И он рассказал ей, ибо не могли никому причинить вреда эти мысли.
— Мне кажется, что недооцениваешь ты дара этого, Эдмонд, лишь потому, что сам обладаешь им в избытке. Для меня же все остальное лишь основание, на котором покоится разум, так презираемый тобой.
И он улыбнулся ласково и мягко, как только могли позволить его тонкие губы и врожденная ирония черт лица.

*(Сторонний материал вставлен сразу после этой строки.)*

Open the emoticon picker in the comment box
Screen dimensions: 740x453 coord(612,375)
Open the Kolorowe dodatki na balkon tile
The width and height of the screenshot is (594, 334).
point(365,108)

— Больше я ничего не стану объяснять, — сказал он тогда.
Вспыхнуло лицо Ванни.
— О, я все понимаю! Ведь не такая же законченная дурочка! Лишь поэтому так восхваляю я дар разума! — и когда сказала так Ванни, прежний страх легкой тенью ожил в ее глазах и задумчивыми стали черты лица. — Видишь, Эдмонд, я ведь душу свою продала, чтобы понять тебя, да видно цена оказалась не слишком высокой.
Глава двадцать третья
ВЕЧЕР НА ОЛИМПЕ
Если жизненные силы Эдмонда можно было сравнить с морем в час отлива, то неслышной походкой пришедшая в город зима застала их, так беззаботно в начале пути растрачиваемых, на самой последней черте, в самой низкой точке. Он доживал последние дни в полудремотном состоянии с черно-белыми снами и лишь невероятным усилием мог заставить свои сознания-близнецы думать с прежней остротой. Теперь он копил остатки энергии и расходовал ее, как расстающийся с каждым пенни скупец, желая за каждую потраченную монетку получить в полной мере немногие отпущенные ему в оставшейся жизни наслаждения. Нет, это было уже не былое мотовство ночей экстаза, а жадное поглощение зрительных, чувственных эмоций, но и они в последнее время стали все больше походить на зыбкий, ускользающий сон. В этом состоянии он мог лишь наблюдать за блуждающим в темноте болот, дорогим сердцу огоньком знаний, но уже не отваживался преследовать его. Теперь он почти не вставал с кресла и целыми днями просиживал в нем перед черепом обезьянки, погруженный в мечты или воспоминания былого, как очень старый человек. Он — кто всю жизнь свою прожил в будущем, теперь был насильно упрятан в тесную каморку прошлого, которое становилось все длиннее, а будущее короче и туманнее.